> [Brief]
Start to finish, copy the data exactly.

Collection entries
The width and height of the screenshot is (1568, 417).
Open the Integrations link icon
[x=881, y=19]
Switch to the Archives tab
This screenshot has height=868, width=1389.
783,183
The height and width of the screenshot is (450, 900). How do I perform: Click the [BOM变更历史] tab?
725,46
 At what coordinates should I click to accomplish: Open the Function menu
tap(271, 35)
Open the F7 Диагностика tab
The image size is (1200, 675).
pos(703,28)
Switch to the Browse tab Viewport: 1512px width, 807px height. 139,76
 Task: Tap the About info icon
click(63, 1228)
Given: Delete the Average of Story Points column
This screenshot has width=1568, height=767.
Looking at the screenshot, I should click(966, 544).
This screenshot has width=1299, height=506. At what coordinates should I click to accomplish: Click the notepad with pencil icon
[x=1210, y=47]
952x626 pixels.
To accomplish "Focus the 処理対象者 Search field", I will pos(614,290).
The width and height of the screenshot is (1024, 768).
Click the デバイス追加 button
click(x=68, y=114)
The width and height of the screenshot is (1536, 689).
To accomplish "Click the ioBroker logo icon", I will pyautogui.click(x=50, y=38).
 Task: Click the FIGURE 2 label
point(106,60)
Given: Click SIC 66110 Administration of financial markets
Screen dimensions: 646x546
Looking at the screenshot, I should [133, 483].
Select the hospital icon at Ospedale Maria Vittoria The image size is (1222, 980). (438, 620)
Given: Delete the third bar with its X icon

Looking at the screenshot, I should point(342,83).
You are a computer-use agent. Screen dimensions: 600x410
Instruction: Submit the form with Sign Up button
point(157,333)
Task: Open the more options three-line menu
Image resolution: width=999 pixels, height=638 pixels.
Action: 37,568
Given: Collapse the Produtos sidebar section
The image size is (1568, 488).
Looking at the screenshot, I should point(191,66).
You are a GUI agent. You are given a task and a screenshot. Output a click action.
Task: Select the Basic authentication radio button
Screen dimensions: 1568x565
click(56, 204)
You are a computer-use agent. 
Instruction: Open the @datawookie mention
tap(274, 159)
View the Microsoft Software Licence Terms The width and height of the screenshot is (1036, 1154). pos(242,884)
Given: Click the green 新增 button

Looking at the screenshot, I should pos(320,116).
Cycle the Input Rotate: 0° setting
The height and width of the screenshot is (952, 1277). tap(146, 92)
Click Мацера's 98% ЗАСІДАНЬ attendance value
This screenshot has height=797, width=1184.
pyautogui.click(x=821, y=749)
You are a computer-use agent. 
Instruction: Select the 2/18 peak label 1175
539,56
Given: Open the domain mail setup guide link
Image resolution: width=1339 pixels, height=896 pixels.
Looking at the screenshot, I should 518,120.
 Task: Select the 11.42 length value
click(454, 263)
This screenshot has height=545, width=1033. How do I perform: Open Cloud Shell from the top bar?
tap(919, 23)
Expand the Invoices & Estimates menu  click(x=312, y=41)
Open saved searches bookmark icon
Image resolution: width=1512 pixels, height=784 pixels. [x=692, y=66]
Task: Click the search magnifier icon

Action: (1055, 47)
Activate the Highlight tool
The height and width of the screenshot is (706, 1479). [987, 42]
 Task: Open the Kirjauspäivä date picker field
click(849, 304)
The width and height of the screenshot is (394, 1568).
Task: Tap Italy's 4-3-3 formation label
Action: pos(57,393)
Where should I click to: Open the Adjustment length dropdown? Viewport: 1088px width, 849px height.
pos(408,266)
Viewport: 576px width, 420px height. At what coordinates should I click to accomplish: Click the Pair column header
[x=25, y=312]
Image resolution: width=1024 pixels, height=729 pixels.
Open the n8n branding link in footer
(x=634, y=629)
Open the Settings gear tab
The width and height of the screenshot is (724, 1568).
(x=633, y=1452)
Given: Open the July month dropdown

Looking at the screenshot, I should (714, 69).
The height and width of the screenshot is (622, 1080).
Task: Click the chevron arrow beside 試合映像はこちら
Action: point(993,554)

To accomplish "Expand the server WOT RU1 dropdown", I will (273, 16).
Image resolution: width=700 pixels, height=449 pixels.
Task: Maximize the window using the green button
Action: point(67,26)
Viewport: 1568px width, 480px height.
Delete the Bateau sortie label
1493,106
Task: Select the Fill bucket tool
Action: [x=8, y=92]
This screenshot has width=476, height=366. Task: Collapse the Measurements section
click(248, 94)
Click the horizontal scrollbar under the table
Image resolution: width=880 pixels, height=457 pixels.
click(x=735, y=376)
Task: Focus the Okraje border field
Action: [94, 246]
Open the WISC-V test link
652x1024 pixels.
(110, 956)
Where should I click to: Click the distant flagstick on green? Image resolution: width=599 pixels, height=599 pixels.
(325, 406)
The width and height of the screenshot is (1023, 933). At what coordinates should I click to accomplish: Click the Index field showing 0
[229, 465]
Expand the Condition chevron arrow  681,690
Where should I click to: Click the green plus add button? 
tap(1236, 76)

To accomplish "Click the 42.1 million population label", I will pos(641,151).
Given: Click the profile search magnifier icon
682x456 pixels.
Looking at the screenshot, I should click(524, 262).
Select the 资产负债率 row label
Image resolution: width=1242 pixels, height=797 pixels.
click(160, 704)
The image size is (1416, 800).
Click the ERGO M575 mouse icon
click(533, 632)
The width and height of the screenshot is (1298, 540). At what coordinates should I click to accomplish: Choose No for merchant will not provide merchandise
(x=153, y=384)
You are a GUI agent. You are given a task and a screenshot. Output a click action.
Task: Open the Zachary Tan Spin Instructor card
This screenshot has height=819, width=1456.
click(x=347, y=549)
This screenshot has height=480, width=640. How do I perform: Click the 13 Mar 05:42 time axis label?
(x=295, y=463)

> [Response to the task]
The width and height of the screenshot is (1568, 417).
Open the Integrations link icon
[x=881, y=19]
Switch to the Archives tab
This screenshot has height=868, width=1389.
783,183
The height and width of the screenshot is (450, 900). How do I perform: Click the [BOM变更历史] tab?
725,46
 At what coordinates should I click to accomplish: Open the Function menu
tap(271, 35)
Open the F7 Диагностика tab
The image size is (1200, 675).
pos(703,28)
Switch to the Browse tab Viewport: 1512px width, 807px height. 139,76
 Task: Tap the About info icon
click(63, 1228)
Given: Delete the Average of Story Points column
This screenshot has width=1568, height=767.
Looking at the screenshot, I should click(966, 544).
This screenshot has width=1299, height=506. At what coordinates should I click to accomplish: Click the notepad with pencil icon
[x=1210, y=47]
952x626 pixels.
To accomplish "Focus the 処理対象者 Search field", I will pos(614,290).
The width and height of the screenshot is (1024, 768).
Click the デバイス追加 button
click(x=68, y=114)
The width and height of the screenshot is (1536, 689).
To accomplish "Click the ioBroker logo icon", I will pyautogui.click(x=50, y=38).
 Task: Click the FIGURE 2 label
point(106,60)
Given: Click SIC 66110 Administration of financial markets
Screen dimensions: 646x546
Looking at the screenshot, I should [133, 483].
Select the hospital icon at Ospedale Maria Vittoria The image size is (1222, 980). (438, 620)
Given: Delete the third bar with its X icon

Looking at the screenshot, I should point(342,83).
You are a computer-use agent. Screen dimensions: 600x410
Instruction: Submit the form with Sign Up button
point(157,333)
Task: Open the more options three-line menu
Image resolution: width=999 pixels, height=638 pixels.
Action: 37,568
Given: Collapse the Produtos sidebar section
The image size is (1568, 488).
Looking at the screenshot, I should point(191,66).
You are a GUI agent. You are given a task and a screenshot. Output a click action.
Task: Select the Basic authentication radio button
Screen dimensions: 1568x565
click(56, 204)
You are a computer-use agent. 
Instruction: Open the @datawookie mention
tap(274, 159)
View the Microsoft Software Licence Terms The width and height of the screenshot is (1036, 1154). pos(242,884)
Given: Click the green 新增 button

Looking at the screenshot, I should pos(320,116).
Cycle the Input Rotate: 0° setting
The height and width of the screenshot is (952, 1277). tap(146, 92)
Click Мацера's 98% ЗАСІДАНЬ attendance value
This screenshot has height=797, width=1184.
pyautogui.click(x=821, y=749)
You are a computer-use agent. 
Instruction: Select the 2/18 peak label 1175
539,56
Given: Open the domain mail setup guide link
Image resolution: width=1339 pixels, height=896 pixels.
Looking at the screenshot, I should 518,120.
 Task: Select the 11.42 length value
click(454, 263)
This screenshot has height=545, width=1033. How do I perform: Open Cloud Shell from the top bar?
tap(919, 23)
Expand the Invoices & Estimates menu  click(x=312, y=41)
Open saved searches bookmark icon
Image resolution: width=1512 pixels, height=784 pixels. [x=692, y=66]
Task: Click the search magnifier icon

Action: (1055, 47)
Activate the Highlight tool
The height and width of the screenshot is (706, 1479). [987, 42]
 Task: Open the Kirjauspäivä date picker field
click(849, 304)
The width and height of the screenshot is (394, 1568).
Task: Tap Italy's 4-3-3 formation label
Action: pos(57,393)
Where should I click to: Open the Adjustment length dropdown? Viewport: 1088px width, 849px height.
pos(408,266)
Viewport: 576px width, 420px height. At what coordinates should I click to accomplish: Click the Pair column header
[x=25, y=312]
Image resolution: width=1024 pixels, height=729 pixels.
Open the n8n branding link in footer
(x=634, y=629)
Open the Settings gear tab
The width and height of the screenshot is (724, 1568).
(x=633, y=1452)
Given: Open the July month dropdown

Looking at the screenshot, I should (714, 69).
The height and width of the screenshot is (622, 1080).
Task: Click the chevron arrow beside 試合映像はこちら
Action: point(993,554)

To accomplish "Expand the server WOT RU1 dropdown", I will (273, 16).
Image resolution: width=700 pixels, height=449 pixels.
Task: Maximize the window using the green button
Action: point(67,26)
Viewport: 1568px width, 480px height.
Delete the Bateau sortie label
1493,106
Task: Select the Fill bucket tool
Action: [x=8, y=92]
This screenshot has width=476, height=366. Task: Collapse the Measurements section
click(248, 94)
Click the horizontal scrollbar under the table
Image resolution: width=880 pixels, height=457 pixels.
click(x=735, y=376)
Task: Focus the Okraje border field
Action: [94, 246]
Open the WISC-V test link
652x1024 pixels.
(110, 956)
Where should I click to: Click the distant flagstick on green? Image resolution: width=599 pixels, height=599 pixels.
(325, 406)
The width and height of the screenshot is (1023, 933). At what coordinates should I click to accomplish: Click the Index field showing 0
[229, 465]
Expand the Condition chevron arrow  681,690
Where should I click to: Click the green plus add button? 
tap(1236, 76)

To accomplish "Click the 42.1 million population label", I will pos(641,151).
Given: Click the profile search magnifier icon
682x456 pixels.
Looking at the screenshot, I should click(524, 262).
Select the 资产负债率 row label
Image resolution: width=1242 pixels, height=797 pixels.
click(160, 704)
The image size is (1416, 800).
Click the ERGO M575 mouse icon
click(533, 632)
The width and height of the screenshot is (1298, 540). At what coordinates should I click to accomplish: Choose No for merchant will not provide merchandise
(x=153, y=384)
You are a GUI agent. You are given a task and a screenshot. Output a click action.
Task: Open the Zachary Tan Spin Instructor card
This screenshot has height=819, width=1456.
click(x=347, y=549)
This screenshot has height=480, width=640. How do I perform: Click the 13 Mar 05:42 time axis label?
(x=295, y=463)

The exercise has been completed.